Broader Industry Context and Strategic Divergence

The gaming and hospitality industry is a diverse ecosystem, encompassing everything from traditional brick-and-mortar casinos in established markets like Las Vegas and Macau to the burgeoning digital landscape of online casinos and sportsbooks. The potential acquisition of either MGM or Wynn by GameStop would represent a dramatic horizontal diversification, plunging the video game retailer into a fundamentally different business model with distinct operational requirements, regulatory environments, and customer bases. It would demand not just capital, but a profound shift in organizational expertise and strategic focus. For instance, the luxury segment, epitomized by Wynn, thrives on unparalleled service, meticulous attention to detail, and curated experiences for high-net-worth individuals, a far cry from the mass-market appeal of video game sales. Similarly, the complexities of managing multi-jurisdictional gaming licenses, navigating stringent anti-money laundering regulations, and adapting to varying legal frameworks for gambling across states and countries are significant hurdles.

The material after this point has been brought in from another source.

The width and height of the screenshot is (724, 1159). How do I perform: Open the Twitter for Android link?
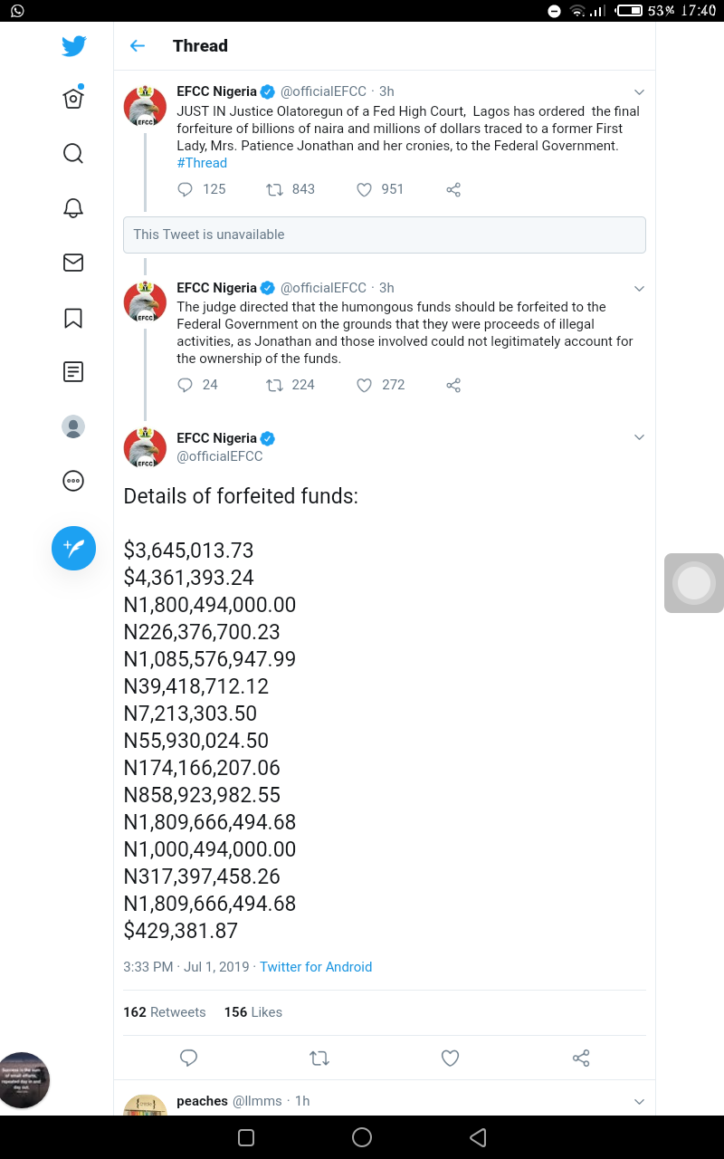pyautogui.click(x=316, y=967)
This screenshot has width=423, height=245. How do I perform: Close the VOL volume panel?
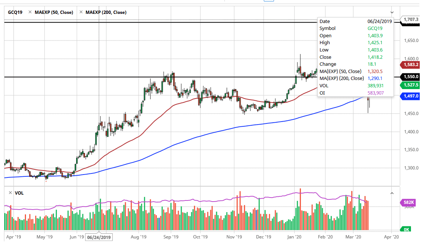coord(10,193)
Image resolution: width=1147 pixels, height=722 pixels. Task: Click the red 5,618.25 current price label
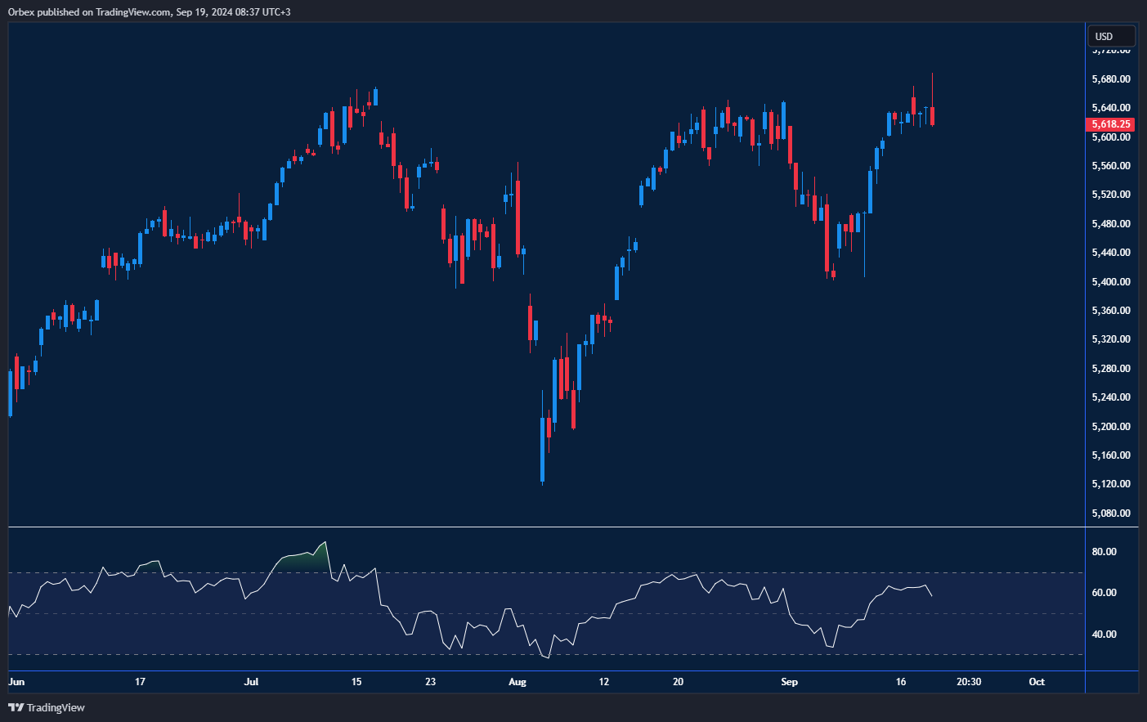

The online gaming sector, while more aligned with Ryan Cohen’s e-commerce background, still operates under a dense web of state-specific legislation in the U.S., with varying rules regarding online sports betting and casino games. Successful operators in this space, such as BetMGM, invest heavily in technology platforms, data analytics for player engagement, and sophisticated marketing strategies. The competitive landscape for online casinos is fierce, with established players and new entrants constantly vying for market share. On a different note, the growth of digital currencies has opened doors to new forms of entertainment, including crypto gambling, which can be explored through our guides like InsideBitcoins’s best crypto poker sites, highlighting the ever-evolving nature of the gaming industry.

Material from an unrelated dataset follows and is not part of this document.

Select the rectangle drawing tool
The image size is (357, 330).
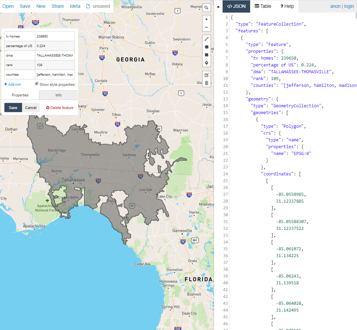pyautogui.click(x=207, y=55)
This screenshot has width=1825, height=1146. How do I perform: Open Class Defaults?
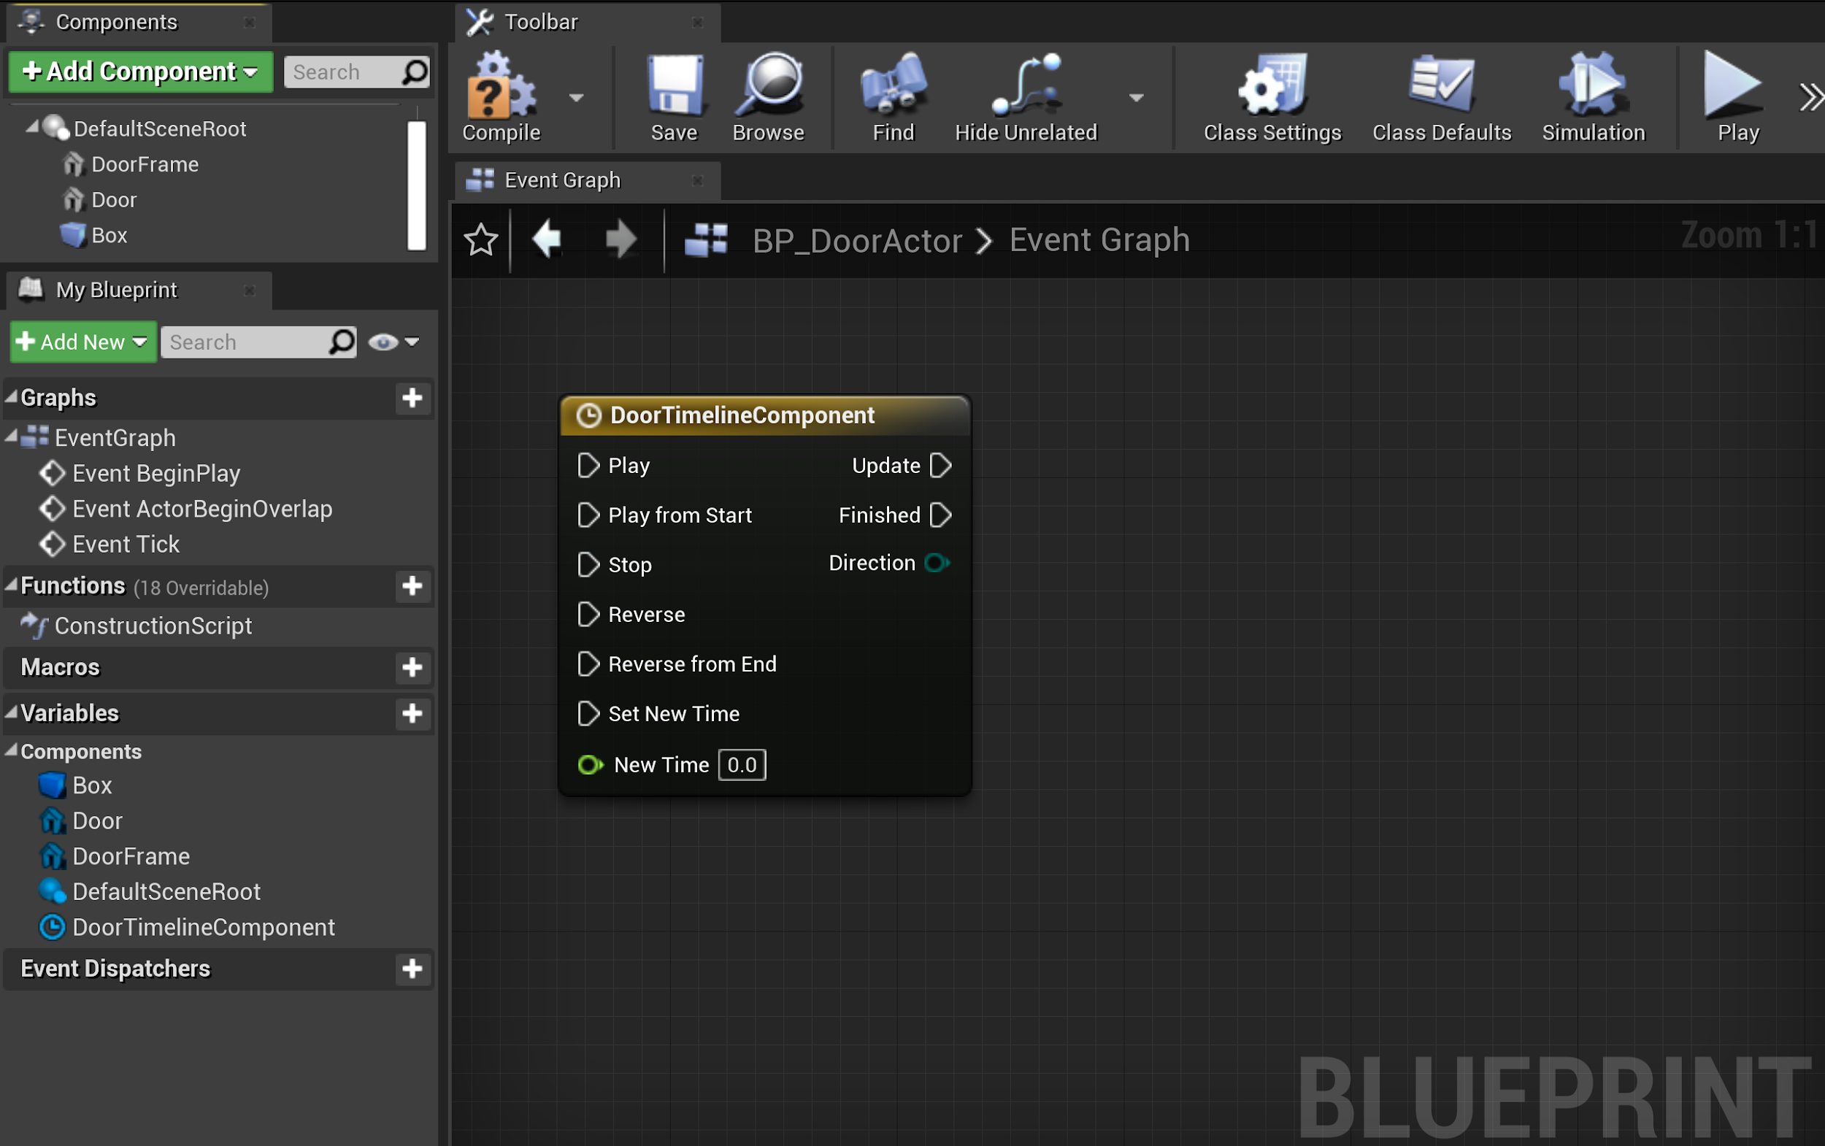(1441, 86)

Burry himself appears to be acutely aware of the complexities involved. His “Instant Berkshire” concept suggests a preference for acquiring multiple cash-generative businesses rather than a single, high-profile mega-acquisition that could strain GameStop’s resources. His previous divestment of casino stock investments also hints at a cautious approach to the sector. Ultimately, while the idea of GameStop acquiring a hospitality giant like MGM or Wynn is a captivating thought experiment, it underscores the sheer ambition of Ryan Cohen’s transformative vision for the company and the significant strategic, financial, and operational challenges that such a bold move would entail in an already dynamic and highly competitive global industry.